YOUR ASSIGNMENT –
Determine how many lines in the records hold the word "computer". Return the number alone.

SOURCE MATERIAL Block Start

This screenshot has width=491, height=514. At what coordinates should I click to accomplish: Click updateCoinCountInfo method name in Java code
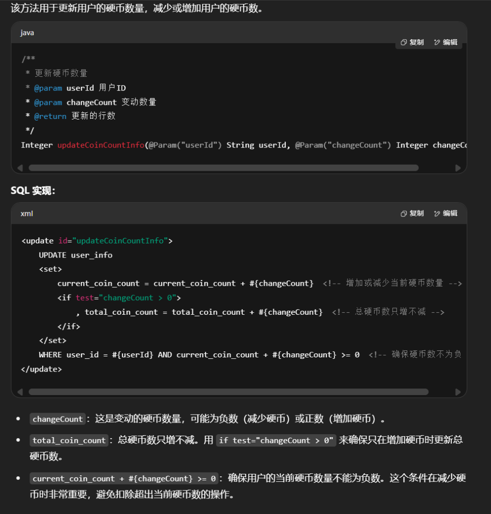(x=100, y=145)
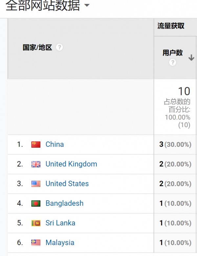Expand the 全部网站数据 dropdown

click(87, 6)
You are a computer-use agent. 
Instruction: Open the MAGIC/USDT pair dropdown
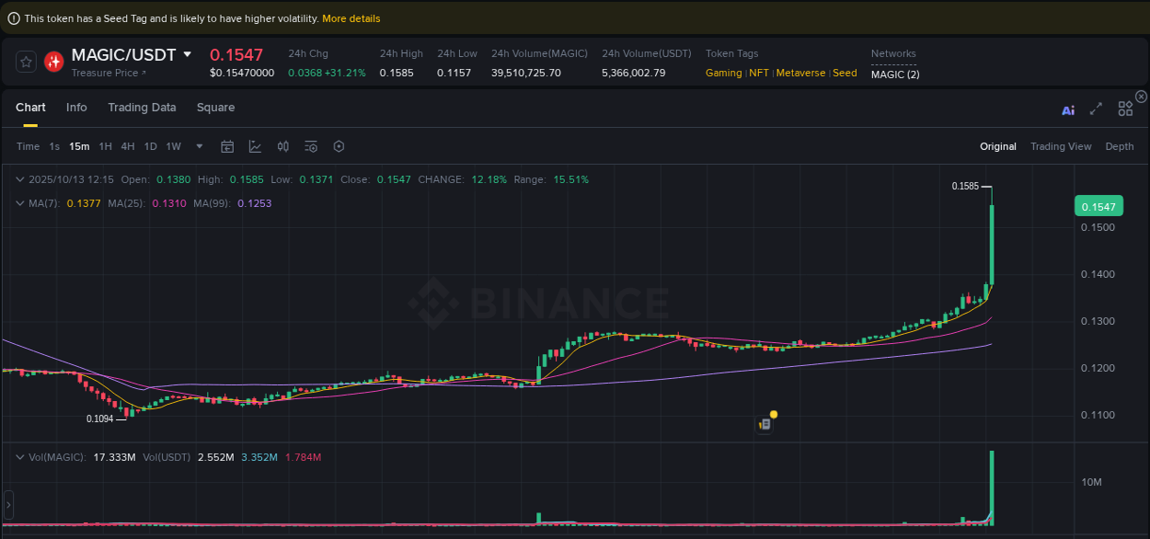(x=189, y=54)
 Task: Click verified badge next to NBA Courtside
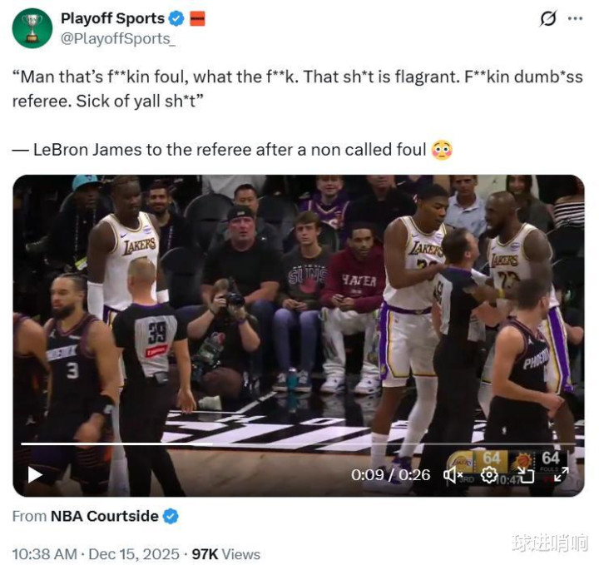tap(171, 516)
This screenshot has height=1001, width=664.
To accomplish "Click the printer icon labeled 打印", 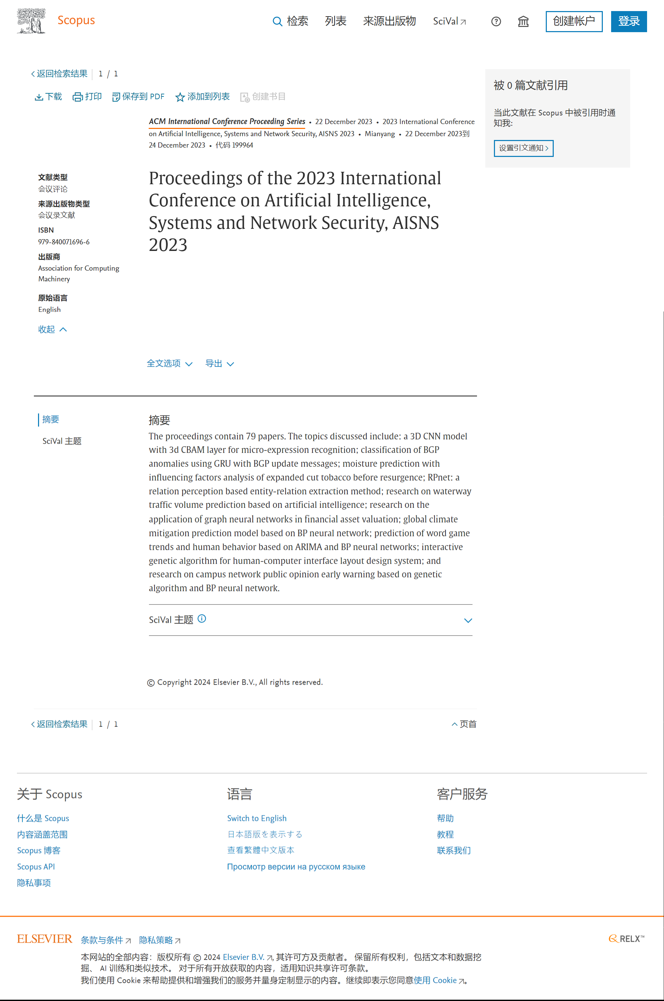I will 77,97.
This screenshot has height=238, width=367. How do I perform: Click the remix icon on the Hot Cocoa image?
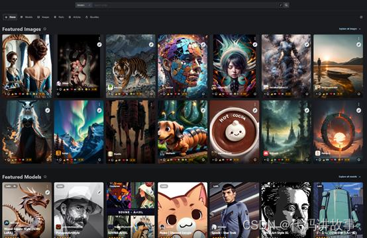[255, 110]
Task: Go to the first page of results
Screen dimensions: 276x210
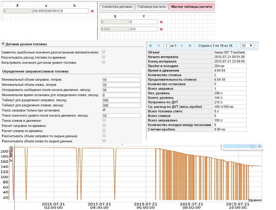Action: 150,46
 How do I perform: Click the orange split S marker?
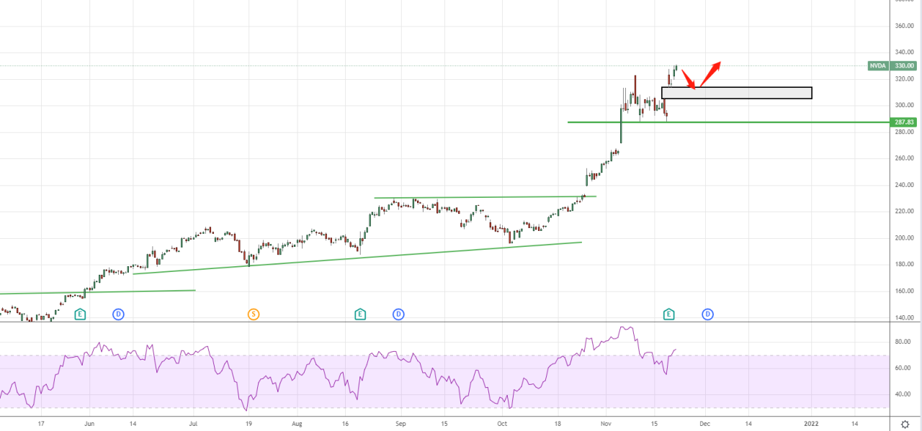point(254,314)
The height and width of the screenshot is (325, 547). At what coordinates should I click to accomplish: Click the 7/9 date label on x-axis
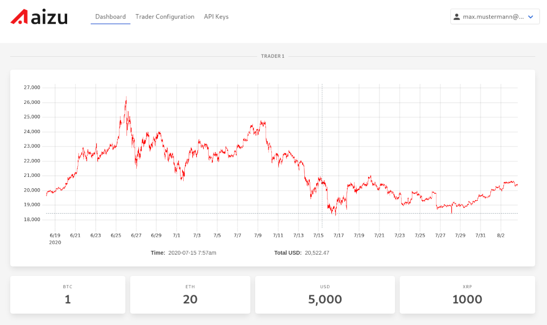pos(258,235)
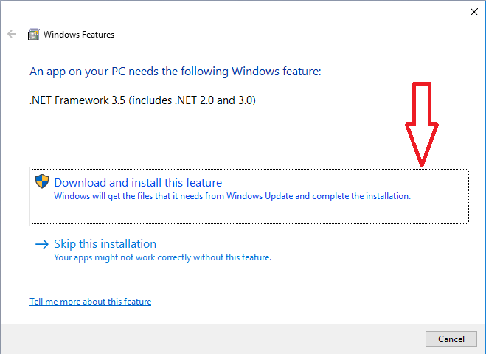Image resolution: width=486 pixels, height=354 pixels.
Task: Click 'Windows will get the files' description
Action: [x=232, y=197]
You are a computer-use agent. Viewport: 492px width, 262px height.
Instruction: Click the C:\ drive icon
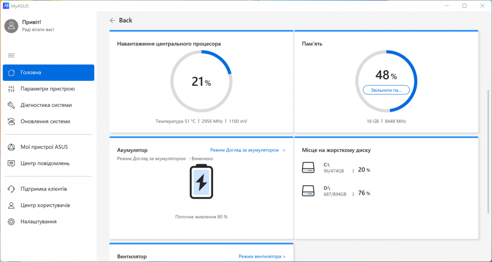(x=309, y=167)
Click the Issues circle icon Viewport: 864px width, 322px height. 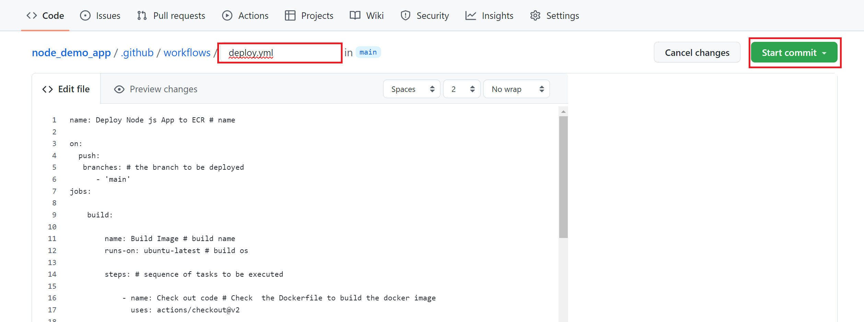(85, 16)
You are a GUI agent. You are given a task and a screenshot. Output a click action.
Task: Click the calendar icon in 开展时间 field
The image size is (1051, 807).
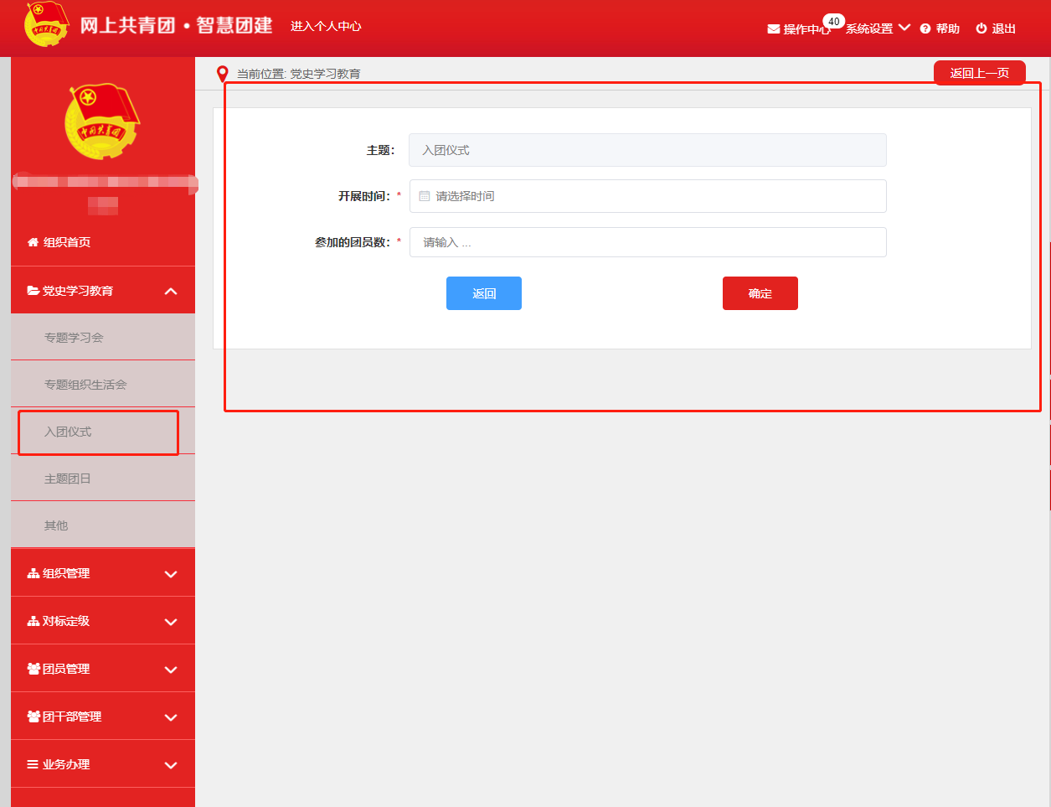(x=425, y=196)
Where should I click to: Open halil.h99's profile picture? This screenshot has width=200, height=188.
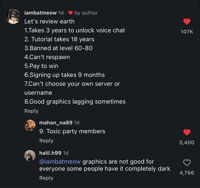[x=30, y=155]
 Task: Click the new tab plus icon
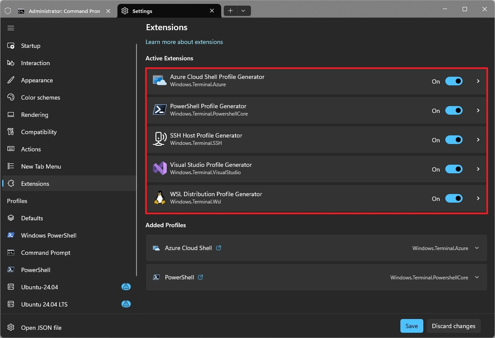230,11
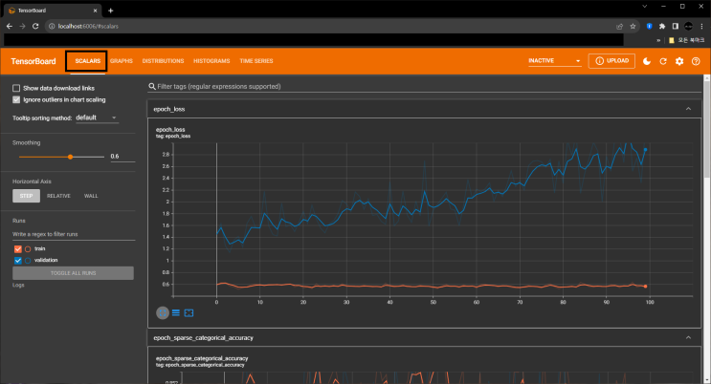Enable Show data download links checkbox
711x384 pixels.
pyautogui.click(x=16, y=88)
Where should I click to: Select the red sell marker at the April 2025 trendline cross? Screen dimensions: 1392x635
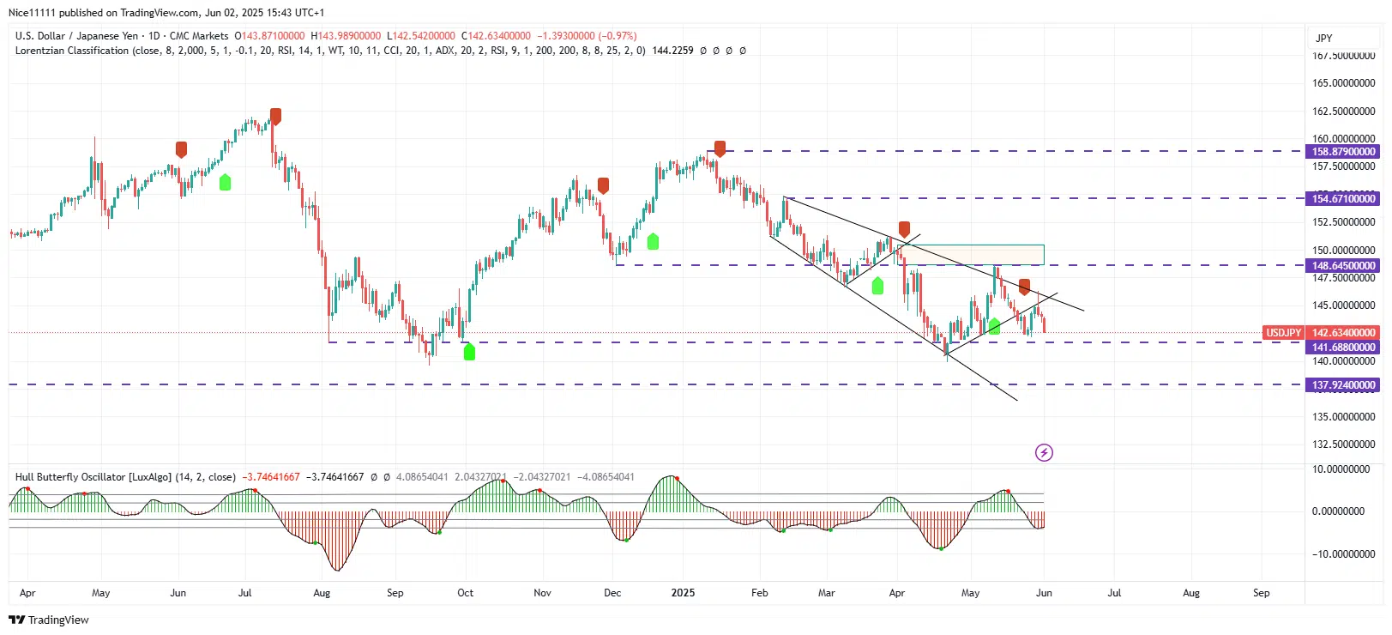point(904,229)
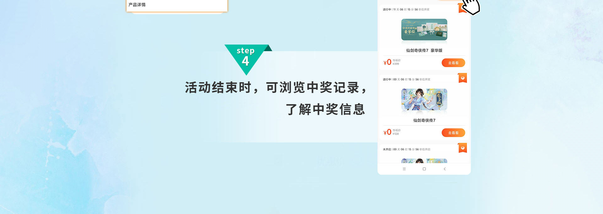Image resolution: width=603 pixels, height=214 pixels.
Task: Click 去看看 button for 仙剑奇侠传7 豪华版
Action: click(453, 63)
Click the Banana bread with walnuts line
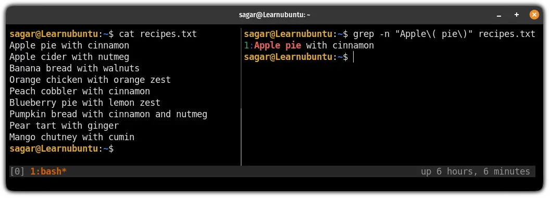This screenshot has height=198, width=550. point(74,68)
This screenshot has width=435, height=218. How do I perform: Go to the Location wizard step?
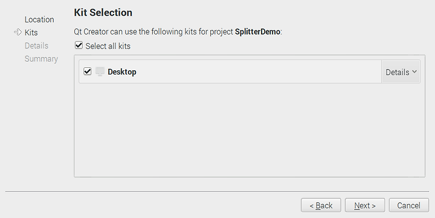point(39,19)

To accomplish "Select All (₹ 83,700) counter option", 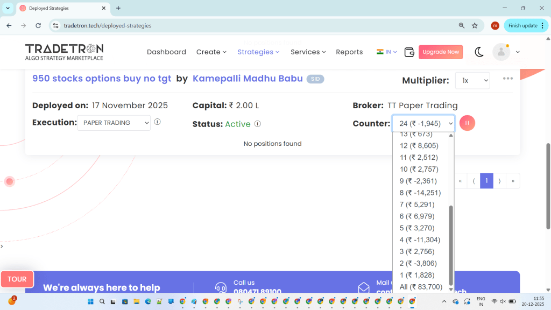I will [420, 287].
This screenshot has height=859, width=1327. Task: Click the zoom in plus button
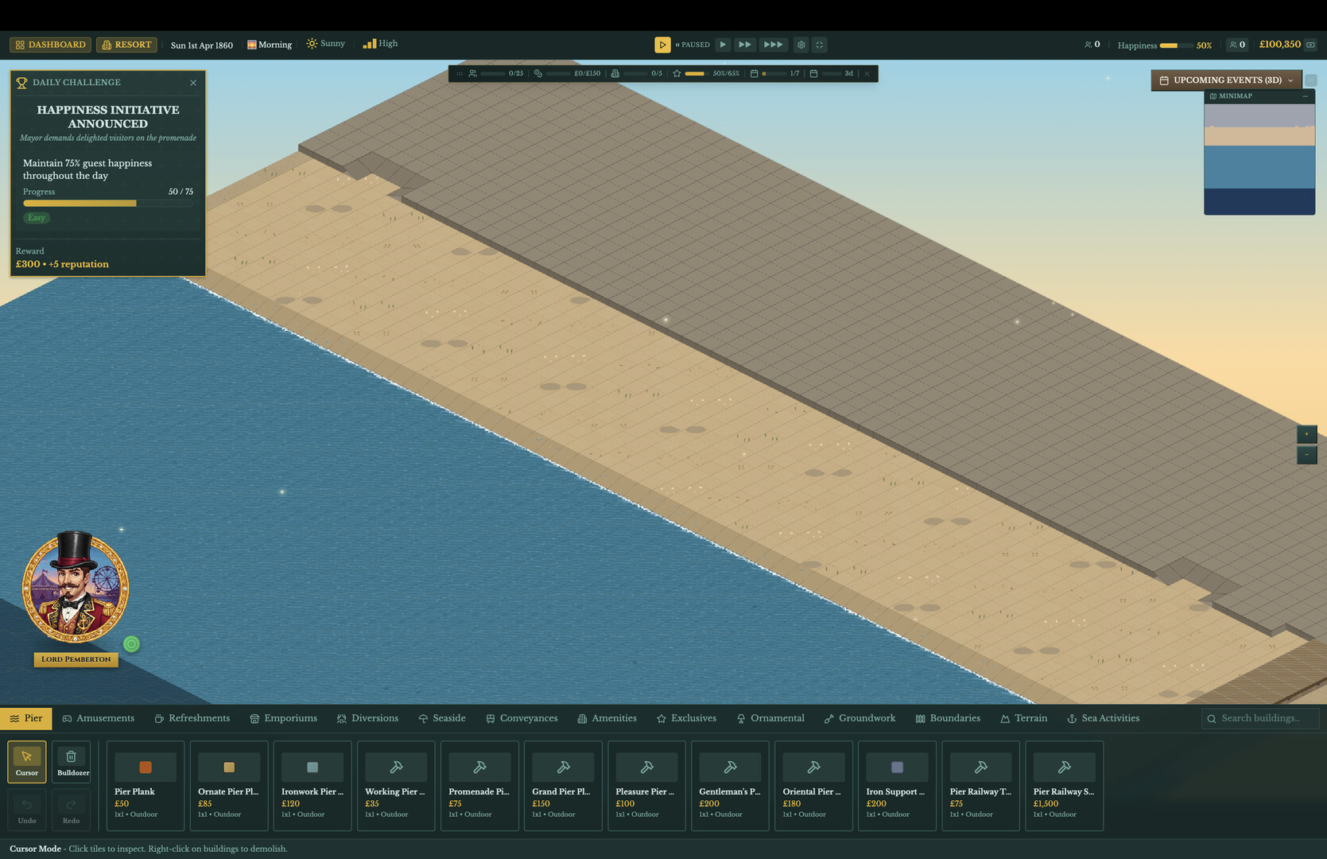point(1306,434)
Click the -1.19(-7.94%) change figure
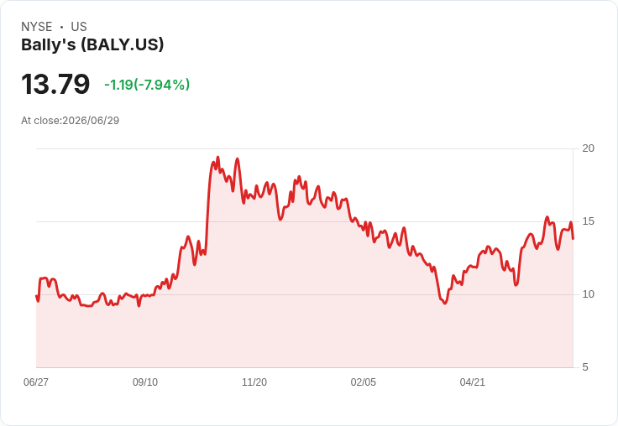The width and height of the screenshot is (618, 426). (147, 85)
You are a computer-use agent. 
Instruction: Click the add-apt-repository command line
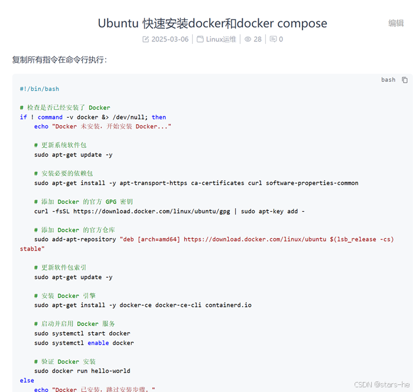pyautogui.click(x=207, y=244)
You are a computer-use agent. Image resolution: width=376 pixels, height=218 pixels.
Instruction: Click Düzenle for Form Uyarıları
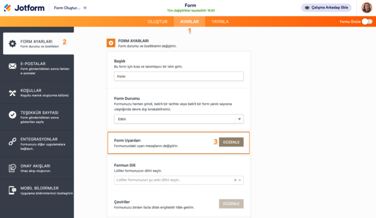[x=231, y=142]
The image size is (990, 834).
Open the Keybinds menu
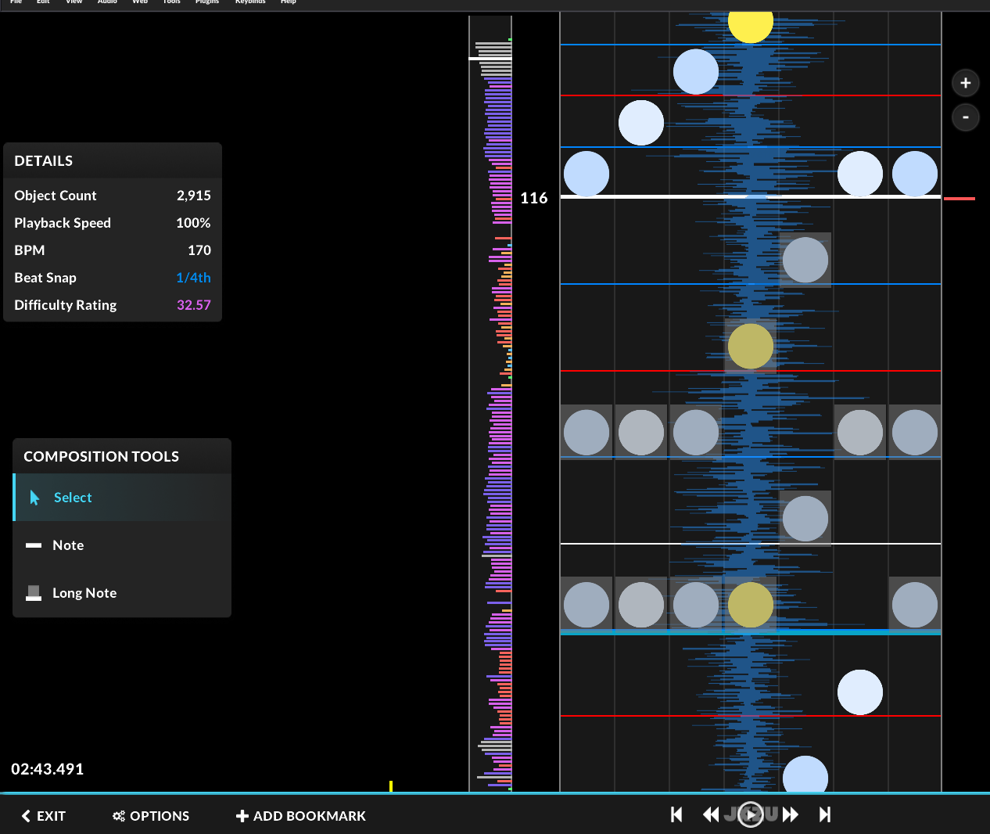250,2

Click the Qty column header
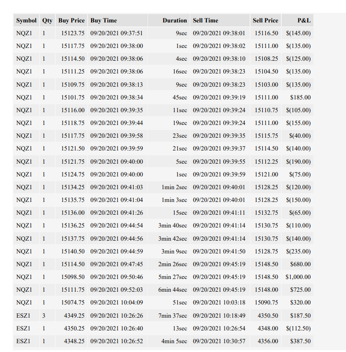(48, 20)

SOURCE MATERIAL Block End

EXERCISE RESULT –
4